The value of W is 5.602 kJ, Q is -70.6 kJ, change in U is -65 kJ, and change in H is -70.3 kJ.

Explanation:

Based on the given information, the mass of CH3OH given is 64 grams, which is condensed isothermally and reversibly to liquid at 64 degrees C. The given standard enthalpy of vaporization of methanol at 64 degrees C is 35.3 kJ per mole.

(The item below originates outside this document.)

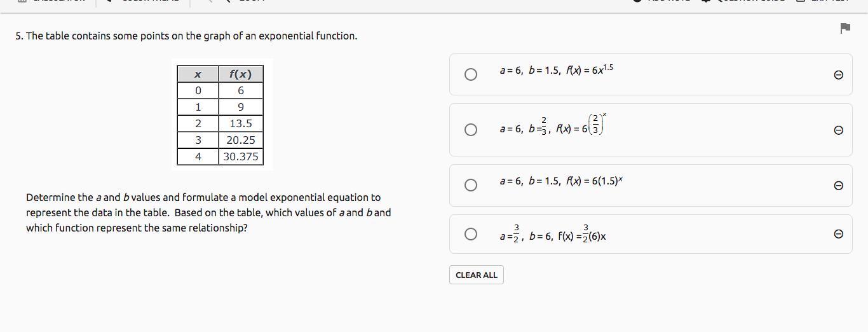Eliminate the 6(1.5)^x answer choice
Screen dimensions: 868x332
pos(838,186)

The moles of CH3OH can be determined by using the formula,  

Moles = Mass / Molar mass

= 64.0 grams / 32.0 grams per mole

= 2 mol

The amount of energy given by the process of condensation is,  

ΔH = 2 mol × 35.3 kJ/mol = 70.6 kJ

In condensation heat is given off, thus, it is an exothermic process, hence, q will be -70.6 kJ

The work or W can be calculated by using the formula,  

W = -P ΔV

Let us first find the volume of 2.0 mole gas at 64 °C, or 64 + 273 = 337 K,  

PV = nRT

V = nRT/P

= 2 mol × 0.08206 L atm per mol K × 337 K/1 atm

= 55.3 L

As the liquid condenses in the process, the change in volume would be negligible. So, the volume change will be -55.3 L

W = - 1 atm × - 55.3 L

W = 55.3 L.atm

W = 55.3 L.atm × 101.3 J/1 L atm = 5602 J

W = 5602 × 1 kJ / 1000 J = 5.602 kJ

W = 5.602 kJ

Now U can be calculated using the formula,  

U = q + W

= -70.6 kJ + 5.602 kJ

= -65. kJ

Thus, q = -70.6 kJ, W = 5.602 kJ, U = -65 kJ, and ΔH = -70.3 kJ.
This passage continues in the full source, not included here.